═════ MATERIALS PROVIDED ═════

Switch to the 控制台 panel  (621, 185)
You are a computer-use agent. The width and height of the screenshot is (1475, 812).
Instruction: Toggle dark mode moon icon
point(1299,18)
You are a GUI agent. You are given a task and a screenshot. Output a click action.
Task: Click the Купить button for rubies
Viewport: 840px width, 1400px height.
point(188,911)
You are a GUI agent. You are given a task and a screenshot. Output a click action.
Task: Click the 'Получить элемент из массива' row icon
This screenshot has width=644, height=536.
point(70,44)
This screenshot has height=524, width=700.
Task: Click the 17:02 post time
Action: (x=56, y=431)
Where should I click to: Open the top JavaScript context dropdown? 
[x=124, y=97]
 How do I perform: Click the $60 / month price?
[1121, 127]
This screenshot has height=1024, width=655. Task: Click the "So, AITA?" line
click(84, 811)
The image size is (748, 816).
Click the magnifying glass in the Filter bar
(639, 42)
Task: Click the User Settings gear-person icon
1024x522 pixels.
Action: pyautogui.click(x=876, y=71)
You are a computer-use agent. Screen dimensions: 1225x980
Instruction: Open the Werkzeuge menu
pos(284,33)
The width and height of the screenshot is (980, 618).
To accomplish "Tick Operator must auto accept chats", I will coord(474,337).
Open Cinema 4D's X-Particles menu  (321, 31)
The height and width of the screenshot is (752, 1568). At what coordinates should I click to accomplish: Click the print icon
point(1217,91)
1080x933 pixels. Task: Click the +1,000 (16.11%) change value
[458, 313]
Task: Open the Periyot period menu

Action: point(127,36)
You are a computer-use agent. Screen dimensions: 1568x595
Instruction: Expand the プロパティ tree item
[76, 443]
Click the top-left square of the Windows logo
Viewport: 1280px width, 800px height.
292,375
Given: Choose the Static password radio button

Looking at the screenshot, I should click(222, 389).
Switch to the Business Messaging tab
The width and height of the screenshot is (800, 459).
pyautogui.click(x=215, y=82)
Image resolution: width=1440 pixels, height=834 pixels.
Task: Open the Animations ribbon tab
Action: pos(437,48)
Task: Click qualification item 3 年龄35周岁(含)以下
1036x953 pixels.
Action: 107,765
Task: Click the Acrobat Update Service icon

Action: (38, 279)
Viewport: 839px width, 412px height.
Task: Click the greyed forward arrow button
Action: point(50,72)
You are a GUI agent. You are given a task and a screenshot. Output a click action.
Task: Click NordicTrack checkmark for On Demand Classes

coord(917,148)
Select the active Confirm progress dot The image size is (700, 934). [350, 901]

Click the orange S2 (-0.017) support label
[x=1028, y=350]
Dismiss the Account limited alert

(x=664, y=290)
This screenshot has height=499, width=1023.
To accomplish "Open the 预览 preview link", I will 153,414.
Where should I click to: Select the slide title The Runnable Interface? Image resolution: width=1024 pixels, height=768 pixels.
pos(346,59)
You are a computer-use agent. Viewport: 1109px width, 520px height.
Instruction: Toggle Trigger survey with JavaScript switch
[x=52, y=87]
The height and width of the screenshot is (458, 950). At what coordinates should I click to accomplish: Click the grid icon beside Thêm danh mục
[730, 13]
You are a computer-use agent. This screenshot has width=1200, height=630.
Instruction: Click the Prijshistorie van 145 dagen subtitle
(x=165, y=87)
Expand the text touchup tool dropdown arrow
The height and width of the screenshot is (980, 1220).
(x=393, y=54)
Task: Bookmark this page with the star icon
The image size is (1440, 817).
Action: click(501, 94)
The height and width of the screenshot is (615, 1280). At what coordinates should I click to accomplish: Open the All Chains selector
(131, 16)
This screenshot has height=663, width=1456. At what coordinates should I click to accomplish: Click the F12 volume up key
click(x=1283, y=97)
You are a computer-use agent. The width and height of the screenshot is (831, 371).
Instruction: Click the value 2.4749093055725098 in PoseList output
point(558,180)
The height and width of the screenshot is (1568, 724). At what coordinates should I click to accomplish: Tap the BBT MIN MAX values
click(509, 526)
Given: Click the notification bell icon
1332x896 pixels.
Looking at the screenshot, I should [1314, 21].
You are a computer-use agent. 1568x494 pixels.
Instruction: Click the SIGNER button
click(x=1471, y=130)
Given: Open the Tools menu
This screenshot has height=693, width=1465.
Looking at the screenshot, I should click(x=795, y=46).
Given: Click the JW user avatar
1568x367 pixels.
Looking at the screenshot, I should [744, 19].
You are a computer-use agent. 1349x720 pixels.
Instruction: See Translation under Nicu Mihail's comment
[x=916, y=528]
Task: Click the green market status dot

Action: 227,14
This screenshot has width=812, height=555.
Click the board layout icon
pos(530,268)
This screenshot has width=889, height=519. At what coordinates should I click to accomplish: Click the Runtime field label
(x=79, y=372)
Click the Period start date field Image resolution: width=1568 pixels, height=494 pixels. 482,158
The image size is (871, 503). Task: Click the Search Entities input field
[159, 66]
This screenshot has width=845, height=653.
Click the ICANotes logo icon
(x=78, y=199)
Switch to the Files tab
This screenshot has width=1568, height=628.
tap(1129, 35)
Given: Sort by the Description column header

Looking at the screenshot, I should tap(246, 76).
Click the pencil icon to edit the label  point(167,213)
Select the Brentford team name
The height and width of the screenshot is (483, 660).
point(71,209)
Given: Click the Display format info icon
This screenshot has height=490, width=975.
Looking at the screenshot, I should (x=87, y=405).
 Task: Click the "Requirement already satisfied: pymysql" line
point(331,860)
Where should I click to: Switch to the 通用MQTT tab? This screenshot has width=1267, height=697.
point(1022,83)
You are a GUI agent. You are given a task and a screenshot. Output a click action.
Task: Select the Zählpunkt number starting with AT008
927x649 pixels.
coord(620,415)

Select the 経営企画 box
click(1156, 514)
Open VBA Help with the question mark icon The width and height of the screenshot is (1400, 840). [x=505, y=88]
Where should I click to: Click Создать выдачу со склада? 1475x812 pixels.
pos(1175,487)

═════

With the line that contains "You are a computer-use agent. 1349x720" as the start, output every line through the end of the entries exactly. Add no other lines.

You are a computer-use agent. 1349x720 pixels.
Instruction: See Translation under Nicu Mihail's comment
[x=916, y=528]
Task: Click the green market status dot

Action: 227,14
This screenshot has width=812, height=555.
Click the board layout icon
pos(530,268)
This screenshot has width=889, height=519. At what coordinates should I click to accomplish: Click the Runtime field label
(x=79, y=372)
Click the Period start date field Image resolution: width=1568 pixels, height=494 pixels. 482,158
The image size is (871, 503). Task: Click the Search Entities input field
[159, 66]
This screenshot has width=845, height=653.
Click the ICANotes logo icon
(x=78, y=199)
Switch to the Files tab
This screenshot has width=1568, height=628.
tap(1129, 35)
Given: Sort by the Description column header

Looking at the screenshot, I should tap(246, 76).
Click the pencil icon to edit the label  point(167,213)
Select the Brentford team name
The height and width of the screenshot is (483, 660).
point(71,209)
Given: Click the Display format info icon
This screenshot has height=490, width=975.
Looking at the screenshot, I should (x=87, y=405).
 Task: Click the "Requirement already satisfied: pymysql" line
point(331,860)
Where should I click to: Switch to the 通用MQTT tab? This screenshot has width=1267, height=697.
point(1022,83)
You are a GUI agent. You are given a task and a screenshot. Output a click action.
Task: Select the Zählpunkt number starting with AT008
927x649 pixels.
coord(620,415)

Select the 経営企画 box
click(1156, 514)
Open VBA Help with the question mark icon The width and height of the screenshot is (1400, 840). [x=505, y=88]
Where should I click to: Click Создать выдачу со склада? 1475x812 pixels.
pos(1175,487)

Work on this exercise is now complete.